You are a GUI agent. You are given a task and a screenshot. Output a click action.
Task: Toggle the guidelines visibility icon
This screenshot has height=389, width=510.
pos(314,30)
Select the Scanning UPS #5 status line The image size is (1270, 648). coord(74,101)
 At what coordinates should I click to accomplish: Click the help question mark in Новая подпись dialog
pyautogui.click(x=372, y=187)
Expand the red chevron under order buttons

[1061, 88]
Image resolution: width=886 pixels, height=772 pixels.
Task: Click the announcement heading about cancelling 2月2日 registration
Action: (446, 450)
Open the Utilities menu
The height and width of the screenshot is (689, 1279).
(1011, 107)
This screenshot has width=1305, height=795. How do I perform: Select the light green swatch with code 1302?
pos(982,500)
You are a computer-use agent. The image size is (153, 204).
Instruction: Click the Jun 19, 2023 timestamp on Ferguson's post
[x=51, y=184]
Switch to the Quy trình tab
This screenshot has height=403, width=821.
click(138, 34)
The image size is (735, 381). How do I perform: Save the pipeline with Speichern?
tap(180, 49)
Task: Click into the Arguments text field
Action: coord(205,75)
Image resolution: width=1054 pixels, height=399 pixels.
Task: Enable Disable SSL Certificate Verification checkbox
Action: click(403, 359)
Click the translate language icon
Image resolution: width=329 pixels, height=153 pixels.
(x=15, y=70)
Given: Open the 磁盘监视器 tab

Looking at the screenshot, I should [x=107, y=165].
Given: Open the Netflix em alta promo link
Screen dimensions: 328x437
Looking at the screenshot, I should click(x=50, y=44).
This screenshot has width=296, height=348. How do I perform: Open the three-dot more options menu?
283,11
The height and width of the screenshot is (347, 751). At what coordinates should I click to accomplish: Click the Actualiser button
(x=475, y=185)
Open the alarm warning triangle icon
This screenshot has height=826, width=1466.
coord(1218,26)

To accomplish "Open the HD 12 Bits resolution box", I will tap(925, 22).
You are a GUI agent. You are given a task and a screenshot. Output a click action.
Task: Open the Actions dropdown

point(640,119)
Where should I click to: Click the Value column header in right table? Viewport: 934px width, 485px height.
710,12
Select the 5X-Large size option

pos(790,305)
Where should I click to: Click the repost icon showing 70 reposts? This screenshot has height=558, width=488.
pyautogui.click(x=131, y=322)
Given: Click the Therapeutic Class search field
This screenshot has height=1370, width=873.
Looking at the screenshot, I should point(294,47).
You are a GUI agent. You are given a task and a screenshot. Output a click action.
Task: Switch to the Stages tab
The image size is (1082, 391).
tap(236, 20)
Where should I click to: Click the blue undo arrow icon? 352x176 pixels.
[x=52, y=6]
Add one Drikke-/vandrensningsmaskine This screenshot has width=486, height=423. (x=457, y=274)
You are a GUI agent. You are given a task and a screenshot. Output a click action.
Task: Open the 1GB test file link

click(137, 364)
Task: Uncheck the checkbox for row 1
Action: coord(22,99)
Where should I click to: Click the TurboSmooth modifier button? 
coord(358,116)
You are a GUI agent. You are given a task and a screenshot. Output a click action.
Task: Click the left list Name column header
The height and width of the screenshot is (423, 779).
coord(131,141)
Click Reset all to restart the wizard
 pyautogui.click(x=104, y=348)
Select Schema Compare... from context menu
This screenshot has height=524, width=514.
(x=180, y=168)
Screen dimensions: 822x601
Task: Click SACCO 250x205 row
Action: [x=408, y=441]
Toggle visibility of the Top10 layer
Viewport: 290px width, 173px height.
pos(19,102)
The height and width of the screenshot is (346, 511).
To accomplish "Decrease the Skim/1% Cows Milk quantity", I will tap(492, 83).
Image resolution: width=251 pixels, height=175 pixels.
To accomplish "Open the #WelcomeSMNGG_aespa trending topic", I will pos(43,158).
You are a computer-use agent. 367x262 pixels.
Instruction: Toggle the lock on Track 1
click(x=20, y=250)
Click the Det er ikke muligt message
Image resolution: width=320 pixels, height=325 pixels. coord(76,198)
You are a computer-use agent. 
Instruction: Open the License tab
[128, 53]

*What the task requires*: The answer must be every line from the records above that contains the word "Switch", copied in full.

*Answer box*:
Switch to the Quy trình tab
Task: Switch to the Stages tab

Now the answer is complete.